(Records provided begins)

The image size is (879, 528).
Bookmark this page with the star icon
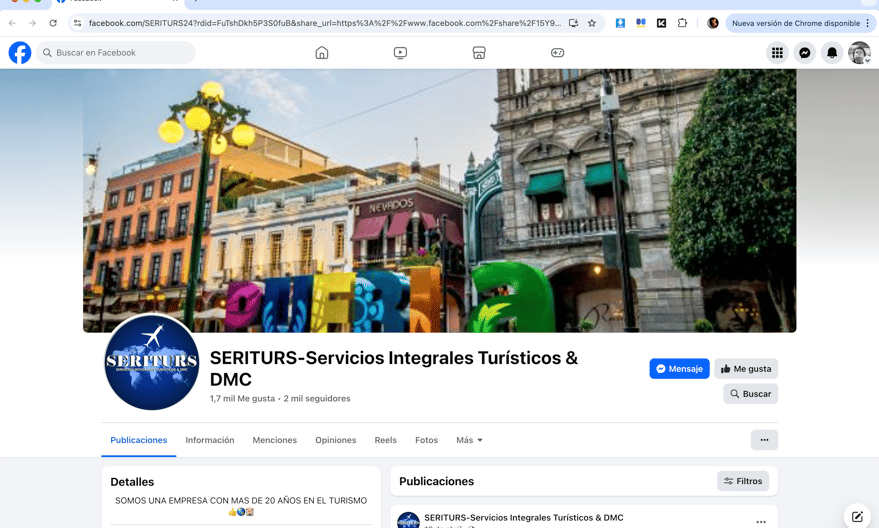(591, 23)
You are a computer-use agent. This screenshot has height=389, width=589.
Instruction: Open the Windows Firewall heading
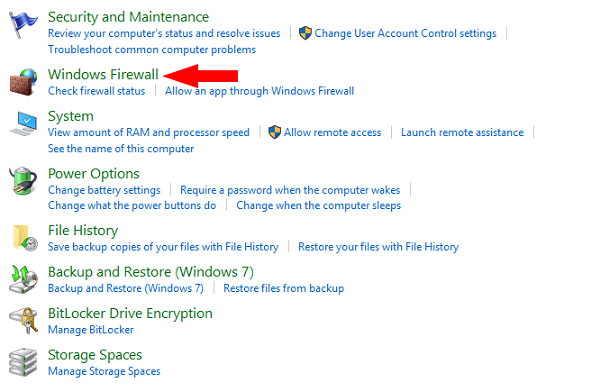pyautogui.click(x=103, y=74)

(Records provided ends)

What you will do:
Please retype only the lines from the line that holds "You are a computer-use" through the end of the records, exactly as they stand, and drop every picture.

Expected answer:
You are a computer-use agent. This screenshot has height=389, width=589.
Instruction: Open the Windows Firewall heading
pyautogui.click(x=103, y=74)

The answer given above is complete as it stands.